Simpath, the former founder and CEO of McAfee, says he
started a new company because his wife basically told him he had to go do
something with himself after selling to Symantec. He wanted to create a
music-sharing network that was legitimate, in contrast to the pirating networks
that existed at the time, going from “…necessity to a project to a company” in
three years. Simpath reported 1.6 billion page views last year, and 15 million
unique visitors.
Talk turned toward how to lead a company. “Leadership is a
large percentage about optimism: People will follow you if you’re enthusiastic,”
maintained Shah. “How many people would have followed Mahatma Ghandi if he’s
said, ‘I don’t know, man, those British are going to get us…’?”
. Both Shah and Larsen agreed, it’s not the CEO’s job to be the smartest person in the room. Hire key employees who are “company-changing,” and they can solve the tough problems.
. Simpath, a strong and credible speaker who’s started four companies (two went public), admitted he’d Demoed three times – and only won Godhood on the last. “Being a Demo god is much more difficult than taking a company public,” he ruefully admitted.
. Munjal Shah gave a very nice plug for the demo training services of Shel Israel, my business partner in Conferenza. Shel has transformed more stuttering entrepreneurs into Demo gods than he can likely remember, including four of last year’s Demo gods, including Shah.
. Entrepreneur’s conference tip of the day: Before a crucial Demo, Larsen printed up laminated cards with his startups key value proposition and messages for different audiences, and gave them to investors and friends at the conference, so everyone would be “on message.”

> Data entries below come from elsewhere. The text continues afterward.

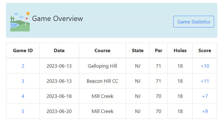Click the +7 score link

coord(205,96)
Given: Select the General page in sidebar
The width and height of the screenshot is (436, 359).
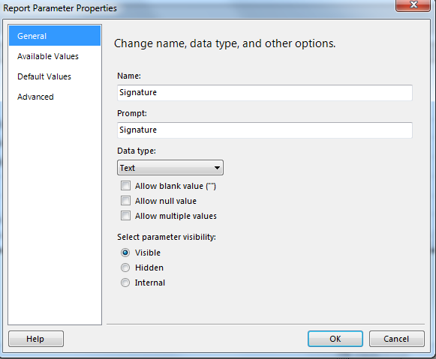Looking at the screenshot, I should (55, 36).
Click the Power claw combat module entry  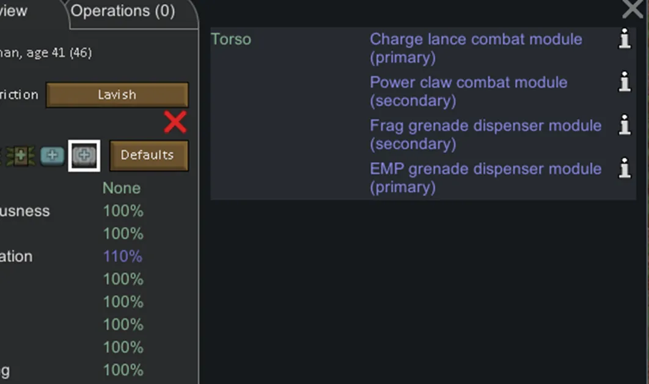[x=468, y=92]
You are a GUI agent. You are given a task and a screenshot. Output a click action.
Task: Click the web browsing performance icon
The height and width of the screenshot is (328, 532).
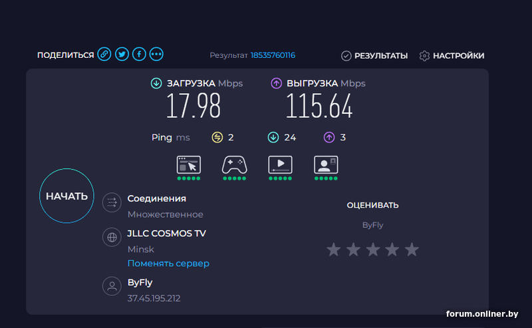[188, 165]
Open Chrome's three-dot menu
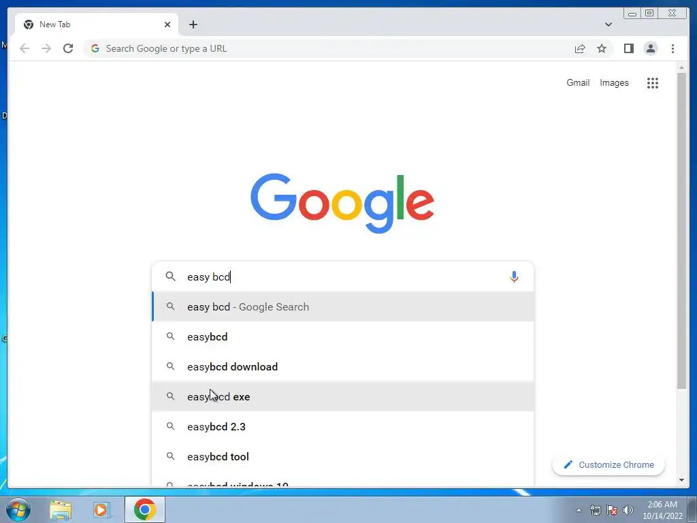Screen dimensions: 697x523 (672, 48)
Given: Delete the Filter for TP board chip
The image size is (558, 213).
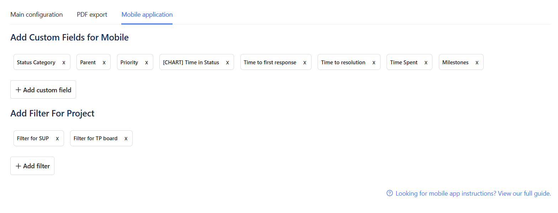Looking at the screenshot, I should tap(126, 138).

. I spent time at the reception with several members of Shipley’s Guidewire Group, a small but talented team of journalists and entrepreneurs, several of whom I’ve known for years. Guidewire tomorrow is launching a paid bi-weekly newsletter, “The Guidewire Report,” offering in-depth coverage of the hundreds of early-stage companies the team sees throughout the year. Check it out here.
Thanks, Gary. Great report.
Steve
Posted by: Steve Larsen | January 23, 2007 at 02:01 PM
Very nice writeup. One minor correction, however - it's Srivats Sampath.
Marc
Posted by: Marc | January 23, 2007 at 09:15 PM
Thanks to Steve for his kind comments, and apologies to Srivats for mangling his name - especially when I thought he was such a compelling speaker.